Aparte de las cosas visibles, las que se ven, están las invisibles, que son las que dan soporte a todo: son los valores, como el respeto a la vida, a los demás, basado en la dignidad de la persona, y la amistad y el amor, que es el máximo valor, la fuente de la felicidad, porque cuando amamos y nos damos somos felices. Hemos de preguntarnos por este mundo casi invisible, el amor que es la energía de la vida, y Dios que está en todas partes y nos infundió el alma, como explica de modo deliciosamente ingenuo la Biblia. La ciencia nos dice que este hombre está hecho de carbono y otras composiciones. Pero aunque nos diga mucho la estructura de algo no nos dirá la biología el qué es aquello que no se ve, esta especie de "dimensión invisible”.
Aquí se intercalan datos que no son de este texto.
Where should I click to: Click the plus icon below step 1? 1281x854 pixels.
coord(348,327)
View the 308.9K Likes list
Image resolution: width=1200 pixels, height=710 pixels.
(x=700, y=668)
¿Hay una pista de Dios en el cerebro humano? Dos investigadores de la Universidad de Pennsylvania (Eugene D’Aquili y Andrew Newberg) han creado una nueva disciplina: la neuroteología, y el semanario “Newsweek” del 5.2.2001 indica que ambos publicarán sus investigaciones en el libro “¿Por qué Dios no desaparecerá?” “Le Monde” recogía estos días la respuesta: “Porque el cerebro humano ha sido genéticamente concebido para sostener las creencias religiosas”.

Entre 1996-1998 estudiaron las funciones cerebrales y flujos sanguíneos del cerebro de 8 budistas tibetanos durante su meditación y de monjas franciscanas en oración. “La meditación activaría ciertas funciones cerebrales que son las que crean la sensación de plenitud absoluta y de comunión trascendental.”

Dicen los expertos que sería insensato suponer que las vivencias religiosas “puedan reducirse a un flujo neuroquímico”, pues el cerebro está programado para ayudar a la humanidad a sobrevivir en un mundo cruel, dando un sentido a la existencia. “Queda por identificar el programador”, decía el final del artículo. Me recordaba las palabras de Alexis Carrel sobre el instinto de superación espiritual que –junto a los primarios de conservación y perpetuación- anida en el corazón del hombre, y que no desaparece a través de los tiempos, lo cual significa que tiene un sentido pues cualquier instinto que no puede obtener su objeto desaparece y muere: “No conozco –decía el doctor- ninguna excepción a esto”, porque sin duda es una necesidad básica ese hilillo sutil que mantiene toda nuestra vida.